BCBG Max Azria’s menswear is following Hilfiger’s former path toward the glitter-loving free spender. Though his fashion-forward collection was bolstered by sharply tailored peacoats, leather blazers and suede shirts, the Lurex-shot suits and separates were like strobe lights that blinded you to the lower-wattage looks.

The broad selection of outerwear--from waist-skimming bombers to three-quarter-length leather, shearling or wide-wale corduroy coats--showed that the Los Angeles-based designer clearly appreciates climates other than his own. He also offered men cranberry as a fresh addition to the season’s emphasis on classic black, camel, olive and chocolate brown.

L.A.’s Private Circle, designed by Q (short for Qamilla Carlsson), debuted under the Bryant Park tents with a strong collection of men’s and women’s contemporary sportswear often cut from the same fabrics but with distinct identities. R. Scott French’s new women’s wear line also shared looks from the men’s, but his men appeared emasculated (blame those silly, short suit jackets and wimpy corduroys), while the women looked strong and smart in their tweed pants and graphic sweaters.
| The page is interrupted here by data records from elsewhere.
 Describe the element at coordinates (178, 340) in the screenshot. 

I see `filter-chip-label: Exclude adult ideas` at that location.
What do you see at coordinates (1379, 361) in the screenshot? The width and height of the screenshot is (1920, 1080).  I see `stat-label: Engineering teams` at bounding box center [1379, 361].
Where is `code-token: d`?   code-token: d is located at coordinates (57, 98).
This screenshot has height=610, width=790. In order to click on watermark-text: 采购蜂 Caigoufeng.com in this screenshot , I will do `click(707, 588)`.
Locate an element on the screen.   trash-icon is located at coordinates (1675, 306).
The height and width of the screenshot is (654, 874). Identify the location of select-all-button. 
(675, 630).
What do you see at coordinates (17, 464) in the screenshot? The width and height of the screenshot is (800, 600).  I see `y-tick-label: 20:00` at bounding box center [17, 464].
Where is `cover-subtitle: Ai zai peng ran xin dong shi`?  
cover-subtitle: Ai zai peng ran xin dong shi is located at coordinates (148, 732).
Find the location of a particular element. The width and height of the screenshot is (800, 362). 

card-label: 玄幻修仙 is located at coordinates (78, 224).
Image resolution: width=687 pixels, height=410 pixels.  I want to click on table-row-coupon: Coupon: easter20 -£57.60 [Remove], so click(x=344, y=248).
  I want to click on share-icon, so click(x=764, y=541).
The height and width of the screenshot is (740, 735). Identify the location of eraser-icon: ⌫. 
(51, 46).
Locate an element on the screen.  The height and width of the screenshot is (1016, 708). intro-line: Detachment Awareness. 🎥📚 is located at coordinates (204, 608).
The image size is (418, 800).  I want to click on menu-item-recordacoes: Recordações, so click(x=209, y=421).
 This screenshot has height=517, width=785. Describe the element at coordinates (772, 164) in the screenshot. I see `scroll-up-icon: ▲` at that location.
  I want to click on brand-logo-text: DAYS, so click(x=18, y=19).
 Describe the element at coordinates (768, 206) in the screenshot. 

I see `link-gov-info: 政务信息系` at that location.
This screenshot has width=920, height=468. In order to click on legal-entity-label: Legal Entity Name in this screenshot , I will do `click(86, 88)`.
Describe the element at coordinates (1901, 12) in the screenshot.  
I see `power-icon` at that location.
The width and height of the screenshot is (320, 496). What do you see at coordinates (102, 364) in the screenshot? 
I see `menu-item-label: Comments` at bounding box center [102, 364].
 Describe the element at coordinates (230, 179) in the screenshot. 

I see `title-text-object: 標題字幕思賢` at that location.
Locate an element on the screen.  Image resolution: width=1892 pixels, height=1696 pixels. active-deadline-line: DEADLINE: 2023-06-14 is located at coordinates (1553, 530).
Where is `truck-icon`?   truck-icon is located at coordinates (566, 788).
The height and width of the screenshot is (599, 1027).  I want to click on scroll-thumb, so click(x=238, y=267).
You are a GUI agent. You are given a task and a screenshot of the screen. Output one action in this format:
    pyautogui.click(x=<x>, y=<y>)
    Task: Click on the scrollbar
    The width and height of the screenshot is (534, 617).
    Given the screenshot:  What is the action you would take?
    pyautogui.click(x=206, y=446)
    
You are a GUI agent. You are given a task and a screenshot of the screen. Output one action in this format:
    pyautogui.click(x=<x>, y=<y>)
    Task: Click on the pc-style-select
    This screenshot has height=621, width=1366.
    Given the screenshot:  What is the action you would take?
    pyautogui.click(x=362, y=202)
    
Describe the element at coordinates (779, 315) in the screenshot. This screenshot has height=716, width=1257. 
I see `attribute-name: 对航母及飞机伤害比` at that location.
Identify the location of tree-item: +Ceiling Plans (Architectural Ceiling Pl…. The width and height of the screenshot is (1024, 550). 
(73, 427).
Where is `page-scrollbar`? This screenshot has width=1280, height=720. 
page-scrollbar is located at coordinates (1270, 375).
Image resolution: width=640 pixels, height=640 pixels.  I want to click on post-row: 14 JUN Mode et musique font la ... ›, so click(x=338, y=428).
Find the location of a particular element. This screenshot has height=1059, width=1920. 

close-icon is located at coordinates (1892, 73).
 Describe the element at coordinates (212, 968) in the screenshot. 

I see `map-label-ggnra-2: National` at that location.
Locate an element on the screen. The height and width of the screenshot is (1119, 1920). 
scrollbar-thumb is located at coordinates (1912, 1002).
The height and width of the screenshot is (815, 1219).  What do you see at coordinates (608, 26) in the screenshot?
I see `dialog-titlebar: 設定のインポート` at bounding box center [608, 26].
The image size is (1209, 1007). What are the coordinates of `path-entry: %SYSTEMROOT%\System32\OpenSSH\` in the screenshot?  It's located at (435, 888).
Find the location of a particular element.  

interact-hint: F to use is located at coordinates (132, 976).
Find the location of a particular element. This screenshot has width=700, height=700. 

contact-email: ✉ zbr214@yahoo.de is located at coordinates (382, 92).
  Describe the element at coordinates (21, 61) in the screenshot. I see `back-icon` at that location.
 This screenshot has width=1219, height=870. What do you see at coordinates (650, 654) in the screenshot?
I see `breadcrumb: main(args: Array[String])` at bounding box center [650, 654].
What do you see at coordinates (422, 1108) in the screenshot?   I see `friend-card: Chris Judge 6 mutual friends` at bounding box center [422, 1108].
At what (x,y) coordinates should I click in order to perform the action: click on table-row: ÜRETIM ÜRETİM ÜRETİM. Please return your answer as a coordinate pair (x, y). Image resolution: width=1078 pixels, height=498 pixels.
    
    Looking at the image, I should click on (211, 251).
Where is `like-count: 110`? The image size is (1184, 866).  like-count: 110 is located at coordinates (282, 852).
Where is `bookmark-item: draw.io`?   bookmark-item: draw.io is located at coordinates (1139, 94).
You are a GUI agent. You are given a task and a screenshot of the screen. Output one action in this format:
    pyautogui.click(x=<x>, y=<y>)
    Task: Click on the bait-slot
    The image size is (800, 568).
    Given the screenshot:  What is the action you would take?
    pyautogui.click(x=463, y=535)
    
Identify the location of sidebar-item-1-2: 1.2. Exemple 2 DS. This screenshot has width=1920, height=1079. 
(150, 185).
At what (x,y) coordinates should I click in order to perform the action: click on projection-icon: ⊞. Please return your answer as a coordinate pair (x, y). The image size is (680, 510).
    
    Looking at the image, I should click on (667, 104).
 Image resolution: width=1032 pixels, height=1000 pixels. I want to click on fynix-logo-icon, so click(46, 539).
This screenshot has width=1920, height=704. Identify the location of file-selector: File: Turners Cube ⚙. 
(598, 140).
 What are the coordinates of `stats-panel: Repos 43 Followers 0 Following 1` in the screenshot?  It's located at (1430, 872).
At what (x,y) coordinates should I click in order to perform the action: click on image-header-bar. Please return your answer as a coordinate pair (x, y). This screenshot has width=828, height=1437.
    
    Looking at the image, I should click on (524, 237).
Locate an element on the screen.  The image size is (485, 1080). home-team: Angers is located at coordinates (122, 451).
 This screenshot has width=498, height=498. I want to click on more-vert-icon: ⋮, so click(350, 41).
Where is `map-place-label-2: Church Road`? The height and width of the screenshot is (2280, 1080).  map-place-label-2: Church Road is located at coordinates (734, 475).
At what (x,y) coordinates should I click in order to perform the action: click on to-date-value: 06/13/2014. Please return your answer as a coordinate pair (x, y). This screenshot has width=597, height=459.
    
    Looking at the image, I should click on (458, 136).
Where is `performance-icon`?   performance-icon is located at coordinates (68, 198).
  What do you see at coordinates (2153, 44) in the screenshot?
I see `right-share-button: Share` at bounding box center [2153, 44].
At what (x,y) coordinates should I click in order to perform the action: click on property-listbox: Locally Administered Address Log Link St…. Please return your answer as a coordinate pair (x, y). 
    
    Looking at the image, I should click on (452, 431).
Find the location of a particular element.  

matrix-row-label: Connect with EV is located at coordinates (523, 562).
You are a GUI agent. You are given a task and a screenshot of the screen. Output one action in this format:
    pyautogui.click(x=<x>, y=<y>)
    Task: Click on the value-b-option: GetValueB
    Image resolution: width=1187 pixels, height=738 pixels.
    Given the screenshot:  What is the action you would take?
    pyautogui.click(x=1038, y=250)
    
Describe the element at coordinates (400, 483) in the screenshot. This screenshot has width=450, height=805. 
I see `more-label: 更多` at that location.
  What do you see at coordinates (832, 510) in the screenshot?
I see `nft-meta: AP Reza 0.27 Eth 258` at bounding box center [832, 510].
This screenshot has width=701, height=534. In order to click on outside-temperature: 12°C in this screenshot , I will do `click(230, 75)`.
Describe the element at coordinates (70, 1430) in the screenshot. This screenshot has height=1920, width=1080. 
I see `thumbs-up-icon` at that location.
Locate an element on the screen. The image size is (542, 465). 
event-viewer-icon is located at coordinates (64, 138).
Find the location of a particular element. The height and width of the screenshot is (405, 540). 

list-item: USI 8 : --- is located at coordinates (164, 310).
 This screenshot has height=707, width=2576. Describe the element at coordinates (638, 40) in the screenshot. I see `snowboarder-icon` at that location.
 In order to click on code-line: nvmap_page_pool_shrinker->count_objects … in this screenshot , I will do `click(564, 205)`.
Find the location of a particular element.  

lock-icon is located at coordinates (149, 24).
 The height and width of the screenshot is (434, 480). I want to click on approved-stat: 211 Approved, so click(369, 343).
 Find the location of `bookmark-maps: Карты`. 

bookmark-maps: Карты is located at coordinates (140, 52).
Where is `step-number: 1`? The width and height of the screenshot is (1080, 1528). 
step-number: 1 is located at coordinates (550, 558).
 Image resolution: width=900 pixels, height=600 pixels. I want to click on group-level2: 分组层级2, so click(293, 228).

Choosing what to wear shouldn’t be difficult come fall. Though the looks may seem disparate, many emphasized the three-quarter-length coat, typically in camel with cashmere turtleneck sweaters and, unfortunately, new, shorter and boxy suit jackets that recall schoolboys who have just outgrown their Sunday best. Grown men, however, still have plenty of options. Now the question is: Will they have the cash?